My first day as a Karel Fellow at Spitfire Strategies I got lunch with Aaron, my “buddy” for the summer who is also a former Karel Fellow. Among the many pieces of advice he gave me was to “be brave.” It may be easier said than done, but it’s something that I’ve often thought about this summer. Living in a new city and working in the completely unfamiliar field of public interest communications definitely took some bravery, but, I couldn’t be happier to be here.
Our first few days were spent at a communications boot camp hosted by Burness, which made me feel both prepared for and all the more intimidated by the work ahead. From not knowing what a press list was to making one in my first week, to then making calls to reporters the week after that, there have been no shortage of calls for bravery.
Storytelling has been stressed as a central part of the field of public interest communications both at work and in the bootcamp. Telling your story takes bravery and a good deal of trust. Working in public interest communications means that you have to work hard every day to honor the stories of people whose voices need to be heard the most but are too often left out of the conversation.
Although my work this summer has mostly revolved around helping individuals and organizations tell their stories, it has made me reflect on my own story as well. As a first-generation, low-income student at an Ivy League school, I’ve experienced my fair share of imposter syndrome and have questioned to what degree I fit in in certain spaces. As a Karel Fellow, I’ve thought a lot about how my story and identity has changed since being at Yale, and how my past experiences can coexist in the privileged spaces that I now inhabit.
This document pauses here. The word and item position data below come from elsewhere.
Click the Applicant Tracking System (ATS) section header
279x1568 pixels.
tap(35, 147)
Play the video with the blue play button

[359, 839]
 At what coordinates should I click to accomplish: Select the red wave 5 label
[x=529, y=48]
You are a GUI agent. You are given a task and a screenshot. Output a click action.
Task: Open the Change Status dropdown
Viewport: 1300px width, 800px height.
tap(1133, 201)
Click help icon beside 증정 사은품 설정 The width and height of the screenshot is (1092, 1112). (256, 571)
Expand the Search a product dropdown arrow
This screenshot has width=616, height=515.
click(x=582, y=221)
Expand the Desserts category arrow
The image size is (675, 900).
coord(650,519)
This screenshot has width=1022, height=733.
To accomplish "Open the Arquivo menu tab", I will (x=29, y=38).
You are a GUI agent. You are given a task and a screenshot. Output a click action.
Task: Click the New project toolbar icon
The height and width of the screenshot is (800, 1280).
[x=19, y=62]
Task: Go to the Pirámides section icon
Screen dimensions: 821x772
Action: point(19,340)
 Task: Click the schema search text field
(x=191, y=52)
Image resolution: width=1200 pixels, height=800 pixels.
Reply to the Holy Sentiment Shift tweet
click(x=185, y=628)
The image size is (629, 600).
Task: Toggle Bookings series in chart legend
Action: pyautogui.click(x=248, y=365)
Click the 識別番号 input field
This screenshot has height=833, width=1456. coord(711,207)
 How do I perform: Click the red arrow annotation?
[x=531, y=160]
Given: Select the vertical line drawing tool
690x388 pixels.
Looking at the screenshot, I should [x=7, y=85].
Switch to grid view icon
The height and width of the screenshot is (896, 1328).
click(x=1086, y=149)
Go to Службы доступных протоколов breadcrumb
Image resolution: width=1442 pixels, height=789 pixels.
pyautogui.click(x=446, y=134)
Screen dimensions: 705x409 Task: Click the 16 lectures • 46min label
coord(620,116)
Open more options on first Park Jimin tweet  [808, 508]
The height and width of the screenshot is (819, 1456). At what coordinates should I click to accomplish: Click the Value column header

This question also seems to be on the minds of communicators. While at Spitfire I’ve had the pleasure to work with Piper Kerman, author of Orange is the New Black: My Year in a Women’s Prison. Our job is to help her use her platform to elevate the voices and struggles of the thousands of women and girls in the criminal justice system who are too often voiceless. Piper uses her own unique experience in the criminal justice system not to take up space, but to make room for the voices of women who are much less privileged and have much harsher experiences in prison.
From criminal justice reform, to combating disinformation about the census, to brainstorming events to promote sustainable food, every day at Spitfire has brought something new. In my third week as a Karel Fellow I was lucky enough to attend the Congressional Convening on Environmental Justice, which was an inspirational gathering of environmental justice activists, scholars and communications professionals. (This was another moment of bravery. I definitely felt a little out of my league.) During one of the panels Richard Moore, the national co-coordinator of the Environmental Justice Health Alliance and director of Los Jardines Institute, talked about how in order for the movement to continue to grow and accomplish its goals, the resources and voice needs to be given back to “the people we’re using the statistics about.” The activists who are on the ground fighting for environmental justice are without a doubt incredibly brave, and it’s the job of communications professionals to honor and empower that bravery. This commitment to empowerment has been one of the most inspirational parts of the summer, and I can’t wait to see what the final weeks will bring!